These 3 Silicon Valley billionaires want to make schools more like start-ups

Second graders work on Apple iPads.
Bloomberg | Getty Images

From Elon Musk's obsession with underground tunnels to Jeff Bezos' fascination with building the ultimate rocketship, Silicon Valley billionaires are constantly talking about how they want to change the world.

One more concrete area of focus for this set: public education. Three tech executives — Marc Benioff, Reed Hastings and Mark Zuckerberg — are spending millions to shake up the American education system.

The tech industry has long encouraged school districts to invest in computer science education, in the hopes that public schools will provide the workforce of tomorrow with skills that will benefit their companies. Many parents do, in fact, want to send their children to schools that will prepare them to work for companies like Facebook.

"Given the changes in innovation that are underway with artificial intelligence and automation, we need to try everything we can to find which pathways work," said Emmett D. Carson, chief executive of Silicon Valley Community Foundation.

Companies have a lot to gain from remaking schools in their own image. The market for selling computers and software to U.S. schools is projected to reach $21 billion by 2020, according to The New York Times — an awfully attractive prospect for companies like Salesforce and Facebook.

Here is exactly what these three ultrapowerful Silicon Valley CEOs are doing to make schools more like start-ups:

Marc Benioff, CEO of SalesForce.
Adam Jeffery | CNBC

1. Marc Benioff

In 2008, Marc Benioff, the chairman and CEO of the cloud-computing company Salesforce, created, a nonprofit that provides funding and management advice to public schools. So far, the organization has donated $20 million to San Francisco public schools.

"He's almost a public-sector V.C.," said Richard A. Carranza, former superintendent of San Francisco schools.

These funds have helped the district hire new math teachers, bring on "technology coaches," develop a comprehensive computer science curriculum and install Wi-Fi.

Benioff also created the Principal's Innovation Fund, which gives $100,000 to the principals of all 21 of San Francisco's middle and K-8 schools to encourage them to "behave more like start-up founders and less like bureaucrats."

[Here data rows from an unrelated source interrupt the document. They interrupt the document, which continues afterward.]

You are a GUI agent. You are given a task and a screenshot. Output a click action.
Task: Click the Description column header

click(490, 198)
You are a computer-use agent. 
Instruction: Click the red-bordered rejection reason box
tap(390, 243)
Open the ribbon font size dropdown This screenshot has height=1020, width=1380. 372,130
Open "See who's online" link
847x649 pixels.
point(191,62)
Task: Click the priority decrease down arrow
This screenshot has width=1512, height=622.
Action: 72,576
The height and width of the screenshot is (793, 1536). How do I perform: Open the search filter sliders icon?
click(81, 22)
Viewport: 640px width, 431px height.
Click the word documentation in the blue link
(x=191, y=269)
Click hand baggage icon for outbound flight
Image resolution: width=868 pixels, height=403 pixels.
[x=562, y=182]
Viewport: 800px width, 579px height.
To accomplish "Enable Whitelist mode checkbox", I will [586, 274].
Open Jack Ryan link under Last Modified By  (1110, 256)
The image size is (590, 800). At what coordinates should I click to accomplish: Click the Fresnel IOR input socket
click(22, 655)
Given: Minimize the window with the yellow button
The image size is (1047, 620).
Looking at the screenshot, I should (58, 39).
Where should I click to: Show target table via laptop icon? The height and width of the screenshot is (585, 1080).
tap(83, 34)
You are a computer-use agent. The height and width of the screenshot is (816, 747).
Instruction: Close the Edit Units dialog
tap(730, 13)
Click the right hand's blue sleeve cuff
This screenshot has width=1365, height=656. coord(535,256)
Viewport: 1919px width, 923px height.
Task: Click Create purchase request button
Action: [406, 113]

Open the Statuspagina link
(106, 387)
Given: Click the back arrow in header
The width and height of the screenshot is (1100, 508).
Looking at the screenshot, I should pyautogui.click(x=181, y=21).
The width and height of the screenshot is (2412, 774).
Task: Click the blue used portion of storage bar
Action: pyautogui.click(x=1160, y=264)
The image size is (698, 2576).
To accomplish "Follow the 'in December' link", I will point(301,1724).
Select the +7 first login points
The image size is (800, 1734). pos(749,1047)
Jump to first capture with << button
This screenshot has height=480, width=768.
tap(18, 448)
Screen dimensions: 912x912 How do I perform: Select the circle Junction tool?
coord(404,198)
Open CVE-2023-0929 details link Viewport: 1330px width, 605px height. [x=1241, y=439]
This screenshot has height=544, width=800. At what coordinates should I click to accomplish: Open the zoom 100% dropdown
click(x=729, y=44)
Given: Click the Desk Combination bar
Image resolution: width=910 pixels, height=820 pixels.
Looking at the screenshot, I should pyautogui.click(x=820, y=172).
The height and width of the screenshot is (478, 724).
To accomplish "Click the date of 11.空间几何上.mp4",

Reed Hastings, CEO of Netflix.
Mark Neuling | CNBC

2. Reed Hastings

Netflix CEO Reed Hastings believes in the power of predictive algorithms. That's why, in 2010, he gave a nonprofit charter school fund $11 million so that schools could acquire a math platform called DreamBox Learning.

Similar to how Netflix tracks your activity and uses algorithms to make suggestions for what to watch, DreamBox collects about 50,000 data points per student per hour to customize how they learn math. Today, over two million students use DreamBox.

A report from Harvard University's Center for Education Policy Research found that students who used DreamBox had higher math scores, but no study has yet proven that DreamBox is the reason for these improved scores.

Mark Zuckerberg speaks during the Asia-Pacific Economic Cooperation (APEC) 2016 CEO Summit in Lima, Peru.
Bloomberg | Getty Images

3. Mark Zuckerberg

Facebook has invested considerable time and resources into creating a software that encourages students to teach themselves. In 2015, its co-founder and CEO, Mark Zuckerberg, argued that this learning approach "frees up time for teachers to do what they do best — mentor students."

This belief led Zuckerberg and his wife, Priscilla Chan, to launch The Chan Zuckerberg Initiative, which builds tools and curriculums that help students learn at their own pace. The initiative also helped build the Summit Learning Platform, software teachers can use to organize and customize lessons for individual students.

Last fall, Zuckerberg visited an impressive school in Peru and said, "When you visit a school like this, it feels like the future — it feels like a start-up. You get the feeling this is how more of the education system should work."